==== ENTRIES SHOWN ====

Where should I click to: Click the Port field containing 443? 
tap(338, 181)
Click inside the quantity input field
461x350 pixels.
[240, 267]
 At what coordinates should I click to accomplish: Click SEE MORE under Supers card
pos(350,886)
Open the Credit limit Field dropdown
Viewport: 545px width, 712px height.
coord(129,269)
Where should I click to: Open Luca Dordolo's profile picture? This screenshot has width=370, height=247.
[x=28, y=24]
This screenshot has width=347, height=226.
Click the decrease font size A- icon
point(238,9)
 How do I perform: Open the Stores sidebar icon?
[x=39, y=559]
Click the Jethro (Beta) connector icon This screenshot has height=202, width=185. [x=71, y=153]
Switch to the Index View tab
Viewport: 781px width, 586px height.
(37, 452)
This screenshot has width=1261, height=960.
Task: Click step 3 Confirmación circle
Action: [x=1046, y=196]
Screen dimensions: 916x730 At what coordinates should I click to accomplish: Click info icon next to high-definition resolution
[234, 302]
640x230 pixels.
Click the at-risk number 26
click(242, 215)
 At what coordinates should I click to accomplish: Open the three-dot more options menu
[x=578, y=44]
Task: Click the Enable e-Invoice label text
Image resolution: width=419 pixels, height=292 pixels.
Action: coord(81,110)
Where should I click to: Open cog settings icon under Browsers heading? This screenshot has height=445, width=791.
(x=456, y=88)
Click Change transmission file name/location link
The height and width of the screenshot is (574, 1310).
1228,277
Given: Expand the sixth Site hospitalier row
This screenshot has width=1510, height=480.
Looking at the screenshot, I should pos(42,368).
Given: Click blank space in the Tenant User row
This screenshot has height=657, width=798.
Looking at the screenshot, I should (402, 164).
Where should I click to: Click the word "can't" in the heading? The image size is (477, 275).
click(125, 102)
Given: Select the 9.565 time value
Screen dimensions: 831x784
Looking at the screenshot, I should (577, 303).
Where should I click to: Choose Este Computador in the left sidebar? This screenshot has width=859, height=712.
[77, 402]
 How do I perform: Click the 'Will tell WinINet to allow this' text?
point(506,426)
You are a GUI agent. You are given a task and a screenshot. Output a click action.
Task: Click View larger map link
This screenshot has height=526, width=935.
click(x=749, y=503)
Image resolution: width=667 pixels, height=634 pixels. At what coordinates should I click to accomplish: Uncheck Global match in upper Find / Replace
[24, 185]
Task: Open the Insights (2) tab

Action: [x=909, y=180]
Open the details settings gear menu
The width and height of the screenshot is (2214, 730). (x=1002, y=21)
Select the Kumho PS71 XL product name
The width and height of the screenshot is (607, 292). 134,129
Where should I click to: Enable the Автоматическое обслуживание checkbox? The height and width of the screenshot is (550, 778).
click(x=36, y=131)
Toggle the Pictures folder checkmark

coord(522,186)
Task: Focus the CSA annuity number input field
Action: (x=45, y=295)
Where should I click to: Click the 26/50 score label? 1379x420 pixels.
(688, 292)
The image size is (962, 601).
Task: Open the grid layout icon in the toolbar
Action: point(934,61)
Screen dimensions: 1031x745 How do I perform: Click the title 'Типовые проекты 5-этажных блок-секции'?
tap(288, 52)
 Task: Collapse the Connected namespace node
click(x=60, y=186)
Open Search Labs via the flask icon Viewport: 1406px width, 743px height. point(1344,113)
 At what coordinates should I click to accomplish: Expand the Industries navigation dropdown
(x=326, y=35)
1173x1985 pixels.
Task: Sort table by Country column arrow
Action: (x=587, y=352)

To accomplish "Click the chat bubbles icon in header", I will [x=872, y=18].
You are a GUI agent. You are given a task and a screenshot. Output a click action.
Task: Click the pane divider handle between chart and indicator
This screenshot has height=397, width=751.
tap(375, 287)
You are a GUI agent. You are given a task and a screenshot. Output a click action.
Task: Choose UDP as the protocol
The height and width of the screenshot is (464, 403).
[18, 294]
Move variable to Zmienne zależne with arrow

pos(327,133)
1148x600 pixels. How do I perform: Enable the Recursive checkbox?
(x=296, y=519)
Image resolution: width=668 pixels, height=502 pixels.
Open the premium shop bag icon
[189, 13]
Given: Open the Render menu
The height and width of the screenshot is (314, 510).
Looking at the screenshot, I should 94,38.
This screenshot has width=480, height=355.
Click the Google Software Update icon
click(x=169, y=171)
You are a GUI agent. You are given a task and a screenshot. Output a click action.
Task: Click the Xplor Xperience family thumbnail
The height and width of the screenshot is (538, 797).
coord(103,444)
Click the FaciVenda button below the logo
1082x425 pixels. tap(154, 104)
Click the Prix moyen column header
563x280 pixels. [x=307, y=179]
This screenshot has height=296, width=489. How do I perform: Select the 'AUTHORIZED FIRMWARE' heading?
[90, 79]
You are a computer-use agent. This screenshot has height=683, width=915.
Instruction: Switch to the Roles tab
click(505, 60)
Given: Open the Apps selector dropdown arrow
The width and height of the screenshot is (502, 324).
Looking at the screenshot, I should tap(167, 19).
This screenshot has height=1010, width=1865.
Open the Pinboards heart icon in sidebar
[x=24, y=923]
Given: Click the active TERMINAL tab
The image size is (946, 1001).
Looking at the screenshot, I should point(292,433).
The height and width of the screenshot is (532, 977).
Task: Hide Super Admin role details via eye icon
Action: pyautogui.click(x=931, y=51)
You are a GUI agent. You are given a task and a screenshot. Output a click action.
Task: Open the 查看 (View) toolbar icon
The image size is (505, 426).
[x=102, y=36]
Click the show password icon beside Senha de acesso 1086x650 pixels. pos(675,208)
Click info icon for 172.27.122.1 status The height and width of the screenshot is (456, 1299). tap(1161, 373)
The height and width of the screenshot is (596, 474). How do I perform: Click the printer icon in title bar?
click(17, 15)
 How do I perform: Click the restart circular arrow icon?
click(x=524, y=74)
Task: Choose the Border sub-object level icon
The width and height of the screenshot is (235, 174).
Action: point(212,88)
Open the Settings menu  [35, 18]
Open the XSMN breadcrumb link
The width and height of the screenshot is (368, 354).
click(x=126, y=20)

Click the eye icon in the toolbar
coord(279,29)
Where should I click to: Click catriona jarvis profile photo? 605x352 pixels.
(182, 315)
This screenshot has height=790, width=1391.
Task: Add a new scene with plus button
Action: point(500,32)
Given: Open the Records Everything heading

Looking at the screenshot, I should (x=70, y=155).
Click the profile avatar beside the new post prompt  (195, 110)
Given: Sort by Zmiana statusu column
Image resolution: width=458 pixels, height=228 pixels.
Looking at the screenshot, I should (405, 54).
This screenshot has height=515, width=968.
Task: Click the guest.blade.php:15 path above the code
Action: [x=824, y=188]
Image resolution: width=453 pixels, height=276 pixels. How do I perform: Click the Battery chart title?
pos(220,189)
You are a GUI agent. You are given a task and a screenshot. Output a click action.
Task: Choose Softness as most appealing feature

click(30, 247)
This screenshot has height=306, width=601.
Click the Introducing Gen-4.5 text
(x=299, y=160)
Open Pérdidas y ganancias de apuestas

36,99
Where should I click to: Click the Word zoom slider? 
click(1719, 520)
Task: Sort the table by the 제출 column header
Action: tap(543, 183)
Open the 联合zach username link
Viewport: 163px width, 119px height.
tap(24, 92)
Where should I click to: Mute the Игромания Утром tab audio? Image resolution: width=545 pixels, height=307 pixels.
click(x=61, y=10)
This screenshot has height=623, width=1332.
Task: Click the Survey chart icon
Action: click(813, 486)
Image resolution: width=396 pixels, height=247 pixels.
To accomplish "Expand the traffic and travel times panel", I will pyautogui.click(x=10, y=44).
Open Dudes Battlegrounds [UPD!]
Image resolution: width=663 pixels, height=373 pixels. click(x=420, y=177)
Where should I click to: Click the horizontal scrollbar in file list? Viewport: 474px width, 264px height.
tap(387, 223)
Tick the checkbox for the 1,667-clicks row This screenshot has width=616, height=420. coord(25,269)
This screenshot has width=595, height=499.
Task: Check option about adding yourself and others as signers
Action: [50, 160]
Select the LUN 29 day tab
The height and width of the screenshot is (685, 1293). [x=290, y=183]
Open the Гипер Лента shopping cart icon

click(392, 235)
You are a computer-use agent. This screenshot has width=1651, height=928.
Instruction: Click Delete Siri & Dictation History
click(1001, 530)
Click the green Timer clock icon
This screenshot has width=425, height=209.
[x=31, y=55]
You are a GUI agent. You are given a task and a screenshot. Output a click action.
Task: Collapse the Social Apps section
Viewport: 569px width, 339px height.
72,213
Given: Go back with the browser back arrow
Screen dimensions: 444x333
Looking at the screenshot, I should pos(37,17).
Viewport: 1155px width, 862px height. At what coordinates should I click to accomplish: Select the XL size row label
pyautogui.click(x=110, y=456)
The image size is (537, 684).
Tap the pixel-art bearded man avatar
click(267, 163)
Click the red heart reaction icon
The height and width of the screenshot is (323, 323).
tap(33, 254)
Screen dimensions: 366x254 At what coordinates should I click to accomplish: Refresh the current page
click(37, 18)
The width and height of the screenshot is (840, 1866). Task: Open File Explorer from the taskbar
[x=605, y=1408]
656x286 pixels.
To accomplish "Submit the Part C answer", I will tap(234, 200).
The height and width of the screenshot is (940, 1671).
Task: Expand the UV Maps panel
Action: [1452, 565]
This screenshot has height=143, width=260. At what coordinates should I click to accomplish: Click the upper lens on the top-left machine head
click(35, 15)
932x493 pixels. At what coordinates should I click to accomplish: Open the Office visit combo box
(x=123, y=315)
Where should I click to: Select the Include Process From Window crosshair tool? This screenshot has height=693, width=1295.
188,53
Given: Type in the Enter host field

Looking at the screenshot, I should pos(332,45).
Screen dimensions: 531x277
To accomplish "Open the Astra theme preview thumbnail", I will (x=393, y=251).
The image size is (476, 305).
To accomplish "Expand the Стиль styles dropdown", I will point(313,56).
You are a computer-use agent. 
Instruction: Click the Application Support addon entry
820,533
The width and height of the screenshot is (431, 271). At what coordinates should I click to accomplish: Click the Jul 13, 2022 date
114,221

====

> _TASK INSTRUCTIONS_: In the entries above, one line contains "Where should I click to: Mute" and another contains "Image resolution: width=396". Reproduce exactly those two lines and the lines between them, nothing else.

> _RESULT FOR THIS EXERCISE_:
Where should I click to: Mute the Игромания Утром tab audio? Image resolution: width=545 pixels, height=307 pixels.
click(x=61, y=10)
This screenshot has height=623, width=1332.
Task: Click the Survey chart icon
Action: click(813, 486)
Image resolution: width=396 pixels, height=247 pixels.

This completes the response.